While swimsuit season may be ending, financial fitness stays trending year-round. According to a recent study, “save more and spend less” was the top New Year’s resolution for 2017. In fact, financial resolutions have cracked the top five year over year, and hold steady behind losing weight.
So, why aren’t we all walking around with smaller waist lines and larger wallets?
Well, because maintaining financial health requires a lifestyle change – just like maintaining your physical health. The changes you make to get yourself on the right path need to become positive lifetime habits that are part of your daily routine.
10 Tips That Will Help You Get (and Stay) Financially Fit
Here are 10 tips to help you get started living the life you want:
1. Know your “why” behind money. Your specific reasons for working, investing, spending, and saving. If you don’t have that figured out, you don’t have anything to fight for. You can’t live intentionally with your money, because there’s nothing guiding your behavior.
2. Set goals and assess them regularly. Three years from now, what has to have happened for you to feel successful, both personally and professionally? From your answers, pull out your top five goals – and write them down! Categorize them into short, medium and long-term goals. You can also use the SMART method to help you define your goals further:
- Specific – Don’t set broad goals.
- Measurable – Track your progress.
- Assignable – Take personal accountability.
- Realistic – Only do what you know you can do.
- Timeline – Give yourself a deadline.
3. Know your expenses. Between lifestyle creep and fixed expenses, most people don’t fully grasp how much they’re spending. Every year, you should sit down and reevaluate your expenses versus your income – no matter how much money you make. That way, you can gauge your spending habits, and see where your money is being allocated. This can help keep your net worth out of the red.
4. Know your current financial position. To be able to get where you want to go, you have to understand where you are today. You then have to be able to optimize your current financial position as your information changes. Without being able to see your entire financial life in one place, and evaluating how everything is working together, you may not end up living the life you want.
5. Avoid drastic changes. Crash diets aren’t solutions for long-term success. Rather, slow and steady wins the race. Identify all the changes you’ll need to make to reach your goals, and work through them gradually. This way, your focus is on creating lifetime good habits – not clicking the instant button.
LIFE HACK: Saving 1% more of your income each year is a small change that can produce big results down the road.
6. Tune out the noise. There is more financial noise than ever in our media today. That’s why you need to adhere to a disciplined, rules-based approach to your financial life, based on your most important values.

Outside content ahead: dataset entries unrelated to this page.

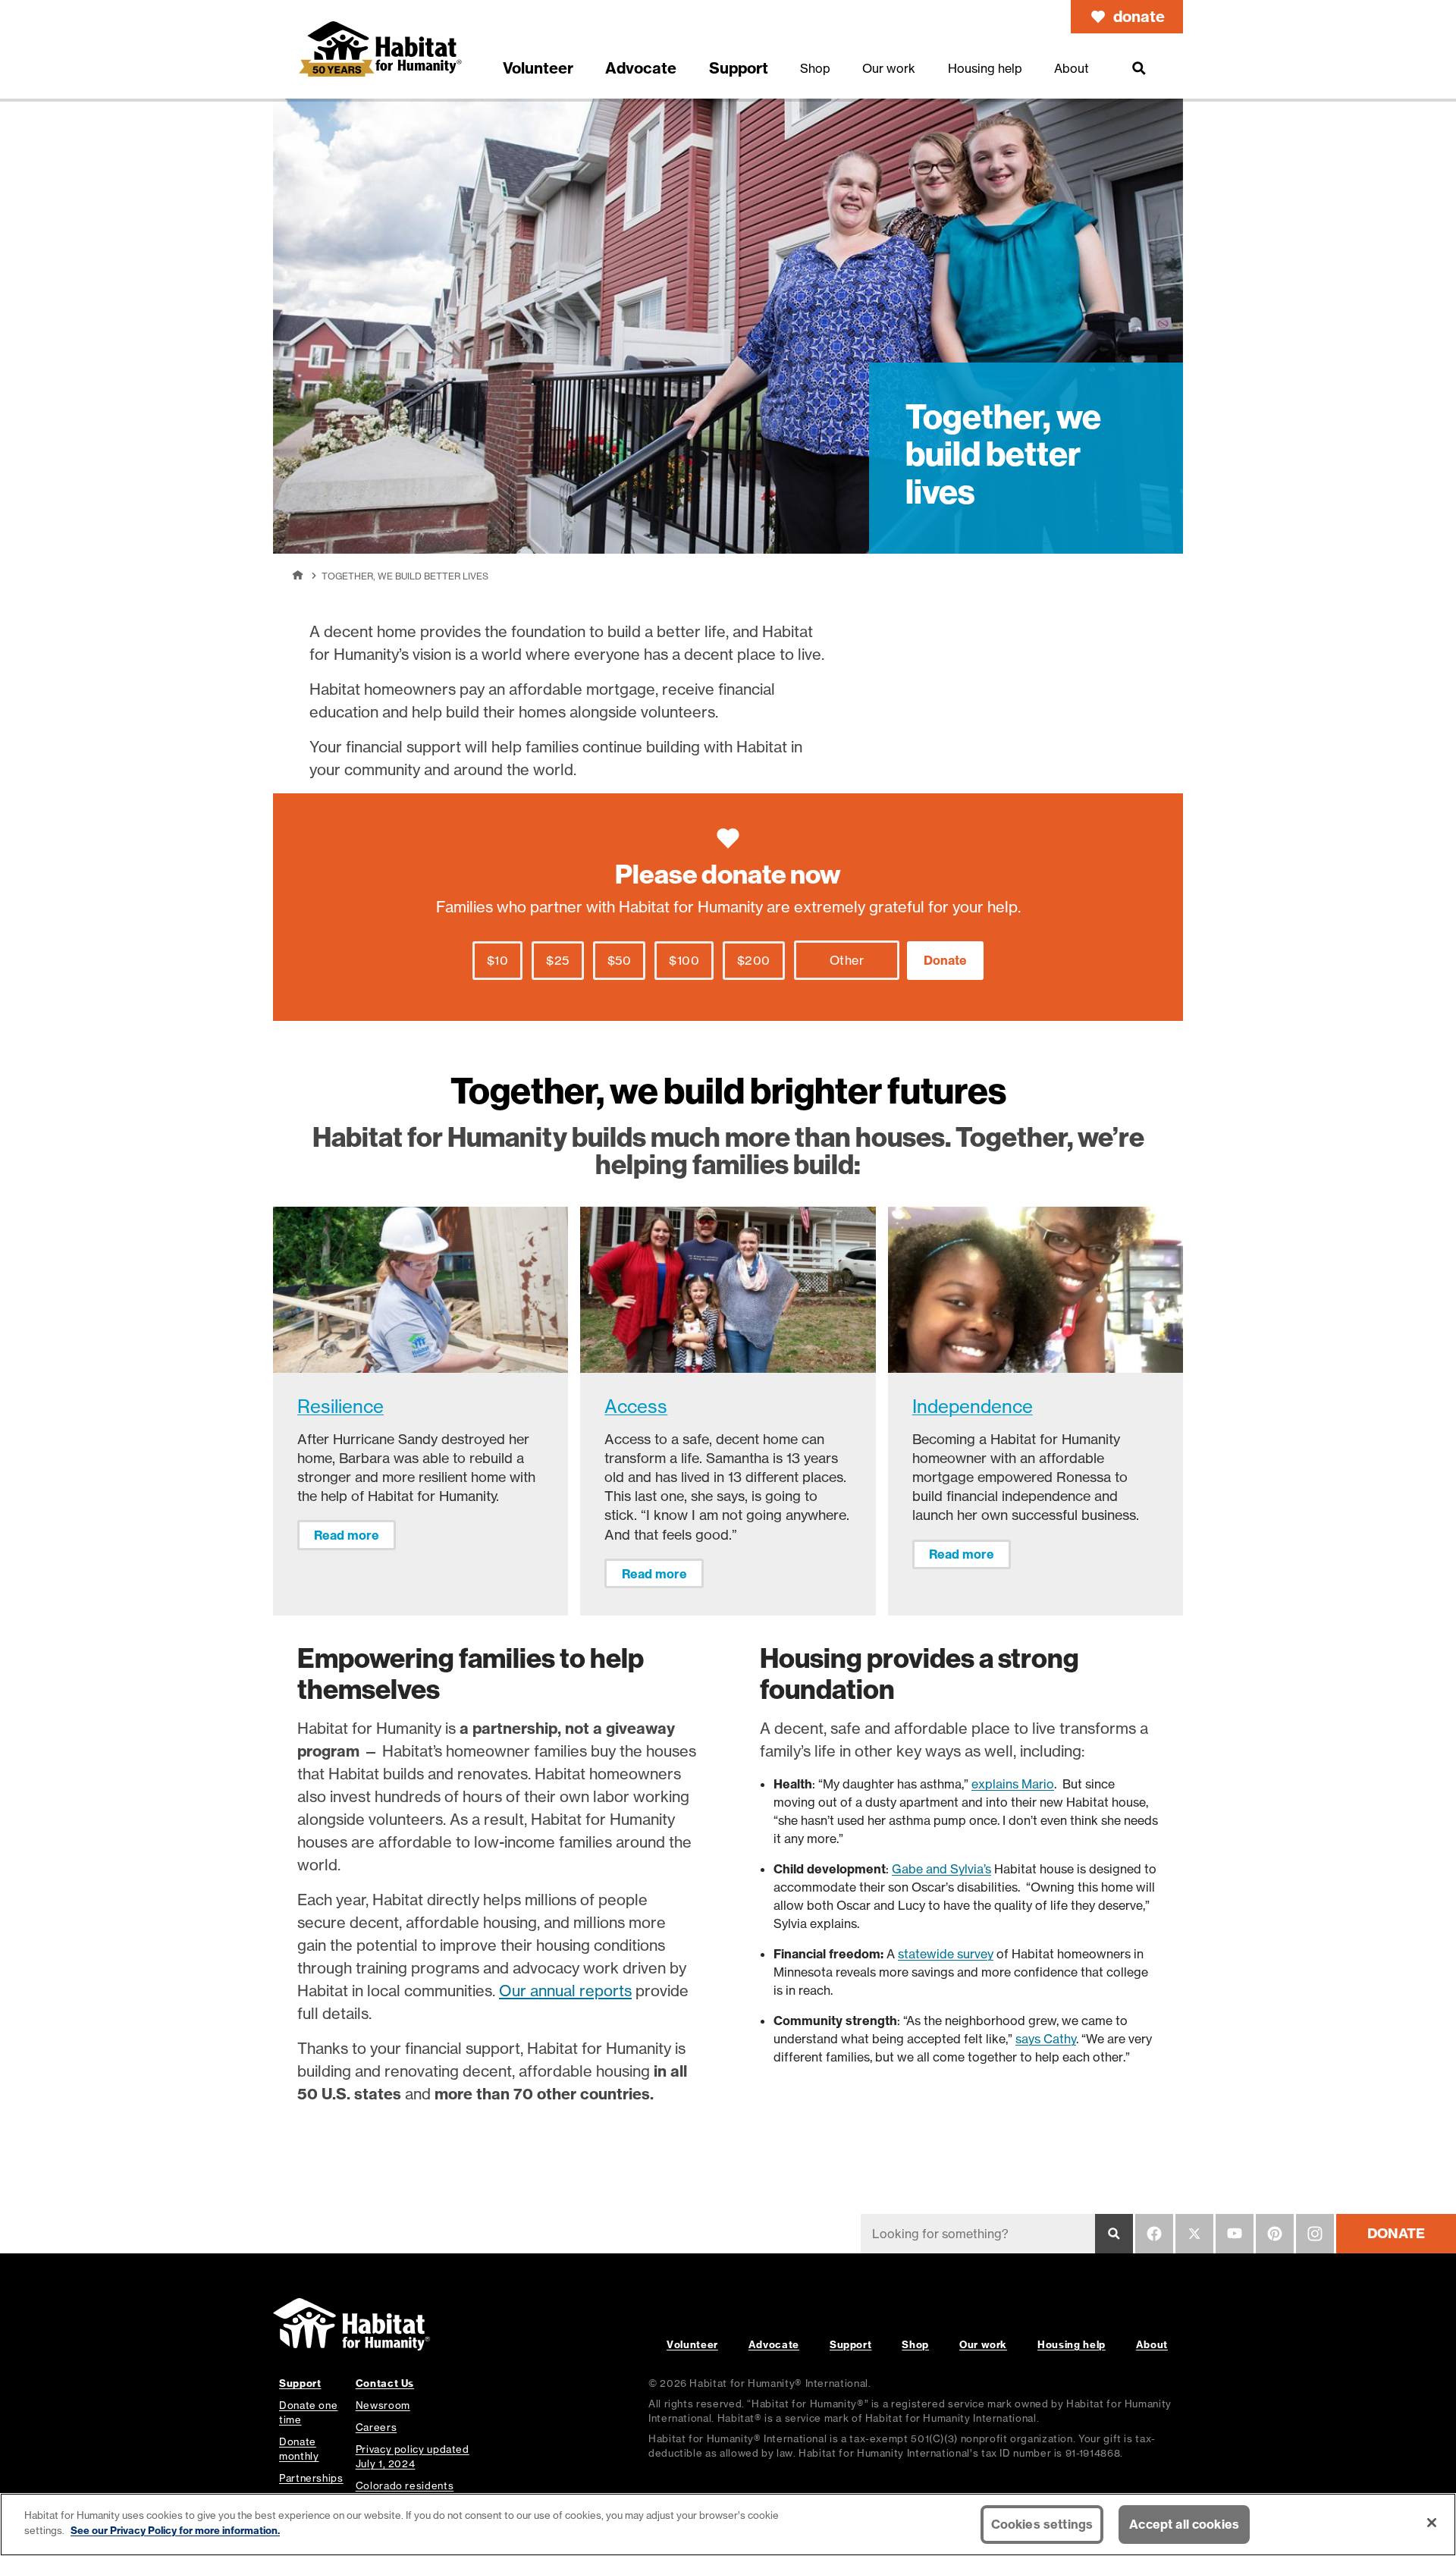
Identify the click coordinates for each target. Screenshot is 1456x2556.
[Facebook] (1154, 2233)
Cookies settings (1042, 2524)
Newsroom (383, 2405)
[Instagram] (1315, 2233)
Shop (915, 2344)
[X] (1194, 2233)
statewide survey (945, 1953)
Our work (983, 2344)
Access (635, 1407)
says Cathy (1045, 2038)
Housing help (1071, 2344)
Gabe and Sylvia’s (941, 1868)
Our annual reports (565, 1990)
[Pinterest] (1275, 2233)
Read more (346, 1535)
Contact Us (385, 2383)
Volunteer (692, 2344)
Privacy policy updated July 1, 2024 (412, 2456)
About (1152, 2344)
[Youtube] (1235, 2233)
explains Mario (1012, 1783)
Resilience (340, 1407)
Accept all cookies (1184, 2524)
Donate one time (308, 2412)
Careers (376, 2427)
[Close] (1431, 2522)
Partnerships (311, 2478)
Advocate (773, 2344)
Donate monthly (298, 2448)
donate (1139, 16)
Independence (972, 1407)
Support (850, 2344)
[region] (728, 2524)
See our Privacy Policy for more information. (175, 2529)
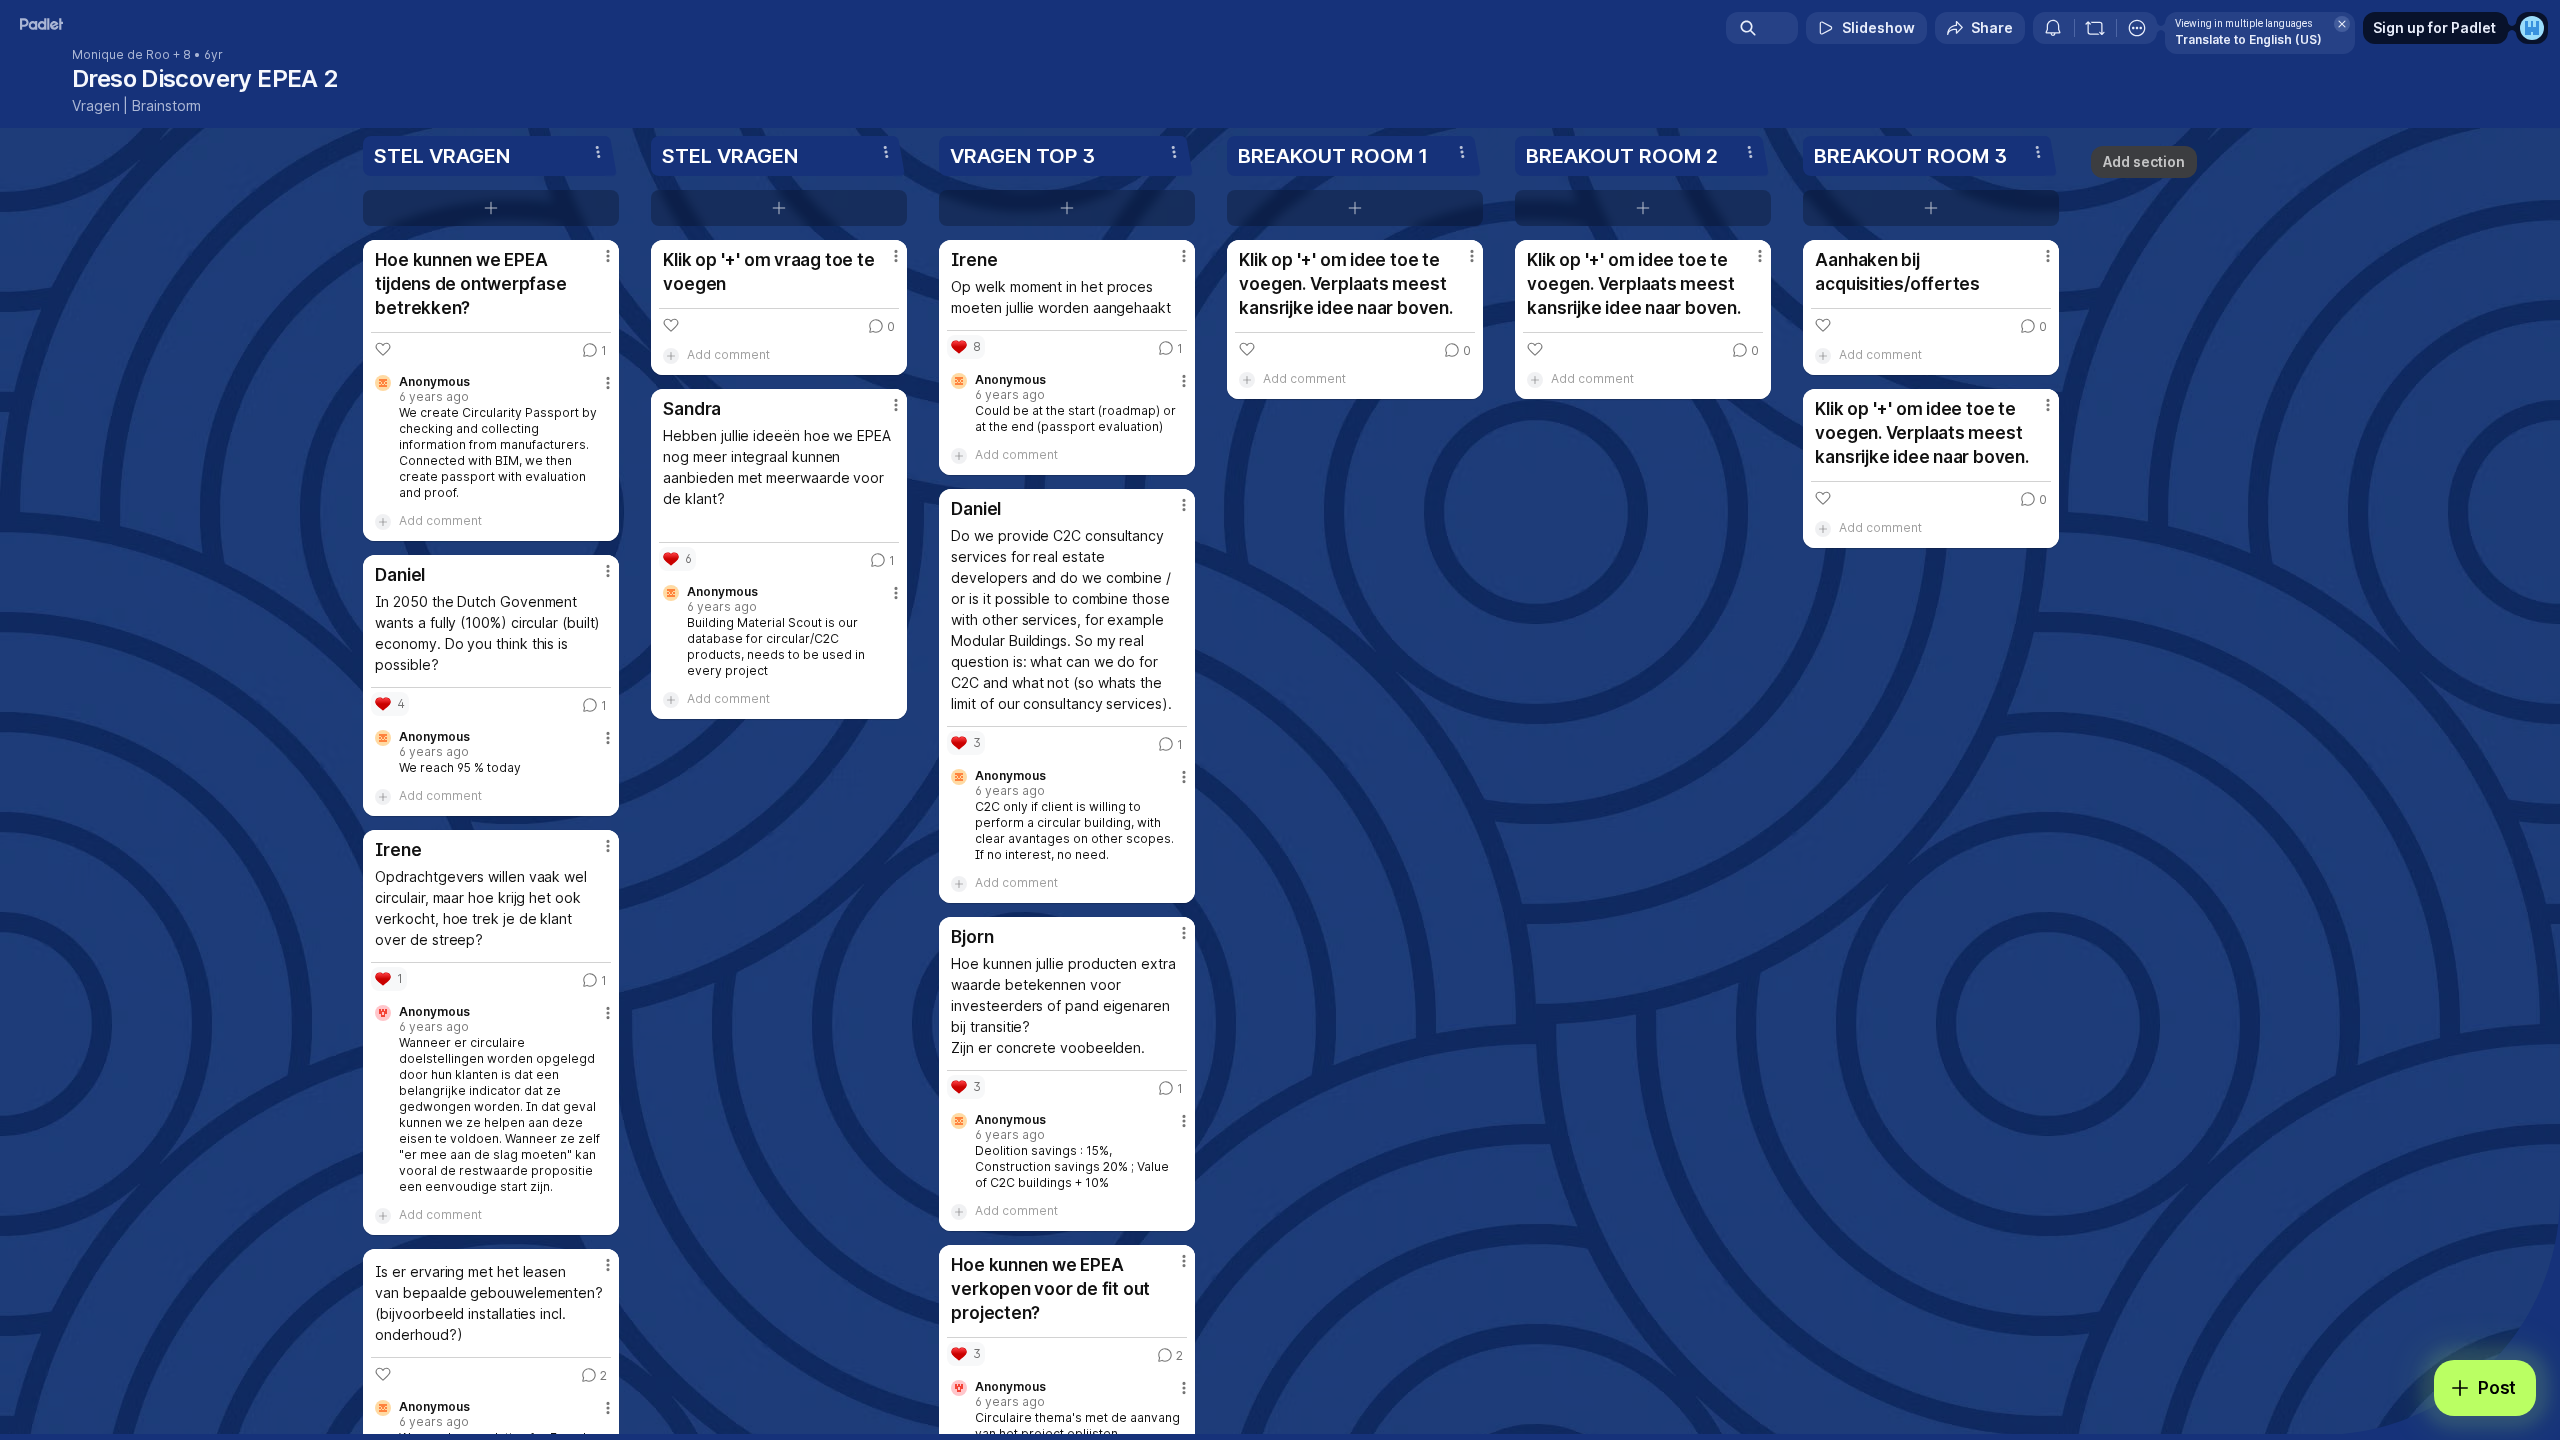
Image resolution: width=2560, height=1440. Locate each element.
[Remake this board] (2095, 28)
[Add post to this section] (491, 208)
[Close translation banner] (2342, 24)
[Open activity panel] (2053, 28)
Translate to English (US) (2248, 39)
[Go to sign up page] (2532, 28)
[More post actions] (608, 256)
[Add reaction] (383, 349)
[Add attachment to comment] (383, 521)
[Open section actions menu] (598, 152)
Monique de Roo (121, 55)
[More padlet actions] (2137, 28)
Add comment (440, 520)
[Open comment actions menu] (608, 391)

Like Warren Buffett said, “Market forecasters will fill your ear, but never your wallet.”
7. Make sure your financial strategies align with your most important values. The only constant in life is change. As your life changes, your strategies should then be updated based on what matters to you most at this moment in time.
8. Know the difference between risk and volatility. Risk simply means the probability that your investment will lose money. It has no direct effect on your returns. Volatility is the amount of fluctuation a portfolio can experience. The higher the volatility, the more erratic your compound returns can be. Volatility is one of the biggest wealth eroding factors you’ll encounter. That’s why you have to mitigate it.
9. Practice cost and tax management. Investing costs and taxes matter – they can erode your returns just as much as volatility. Your strategy should work to lower the cost of expense ratios and be tax efficient. Remember that a good advisor can be worth a reasonable fee. Just be sure they’re providing you with value-based solutions, not selling you products.
10. Create an Investment Policy Statement. Even the best investors can get nervous when the market moves. But when the market moves, you need something that reminds you why you’re invested a certain way – that reminds you of your most important values, and stops you from making poor decisions. That’s when you pull out your IPS. If an investment decision doesn’t meet this criterion, you shouldn’t invest in it.
Why Does It Matter to You?
Being able to live the life you want is the ultimate goal. But, let’s take that one step further – being able to life the life you want, at every stage of life, is the ultimate goal. That’s why maintaining your financial health is so critical. Not only will it ensure that you remain optimally positioned for success today, but it can increase your chances of success in the future.